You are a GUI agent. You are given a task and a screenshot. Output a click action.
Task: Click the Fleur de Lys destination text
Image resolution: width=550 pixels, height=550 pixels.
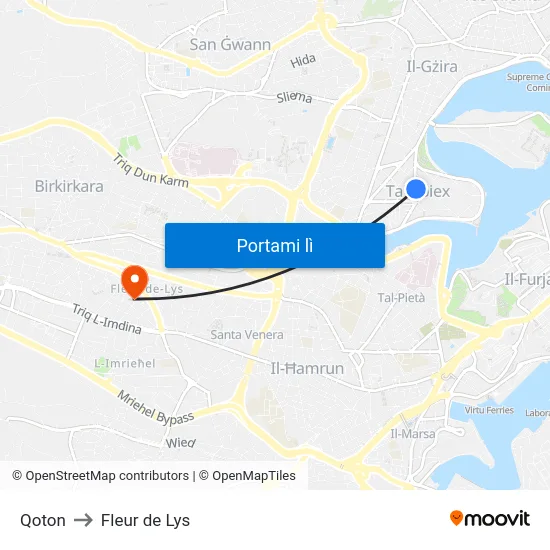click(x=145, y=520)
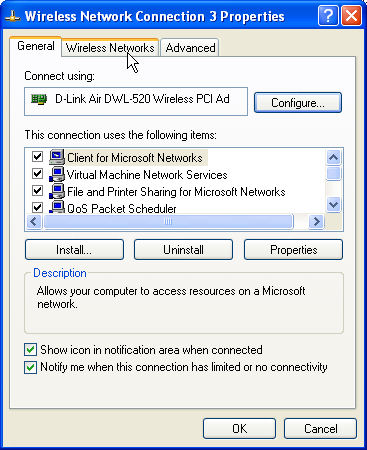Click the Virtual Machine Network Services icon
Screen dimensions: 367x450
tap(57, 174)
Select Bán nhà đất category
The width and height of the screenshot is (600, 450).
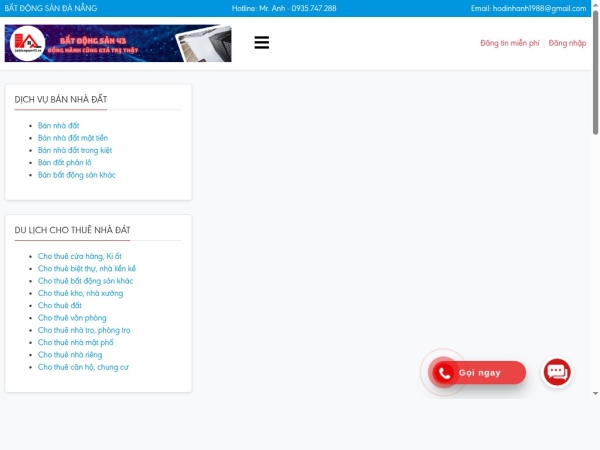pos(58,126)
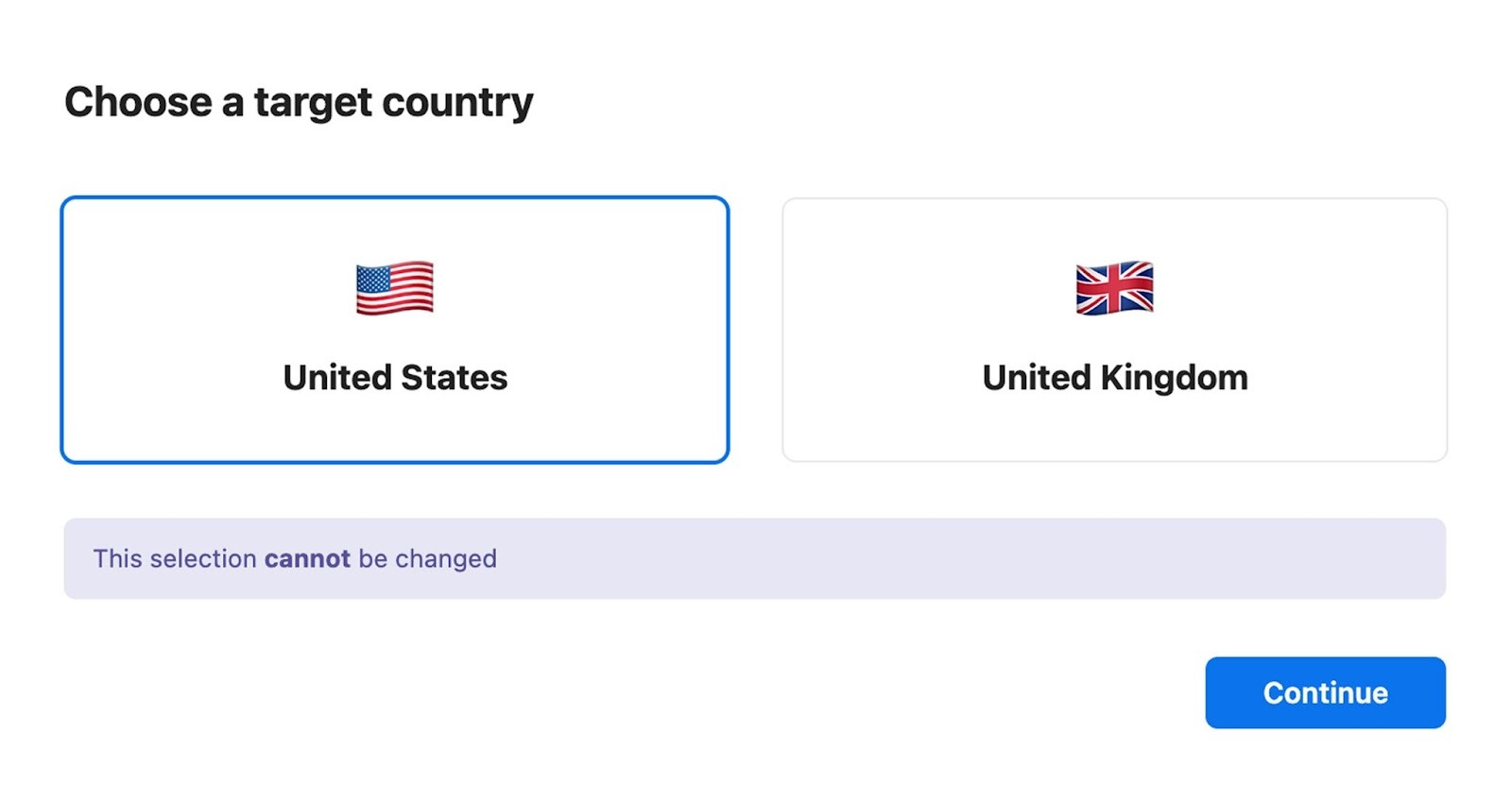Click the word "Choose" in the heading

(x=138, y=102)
● ● ●
Reproduce every line of the items above verbatim, omitting the pictures from your answer.

You are a GUI agent. You are given a task and a screenshot. Output a click action.
Task: Click the Fleur de Lys destination text
Image resolution: width=550 pixels, height=550 pixels.
click(x=145, y=520)
Click the Virtual Machine Network Services icon
Screen dimensions: 367x450
tap(57, 174)
Select Bán nhà đất category
The width and height of the screenshot is (600, 450).
pos(58,126)
Click the word "Choose" in the heading

(x=138, y=102)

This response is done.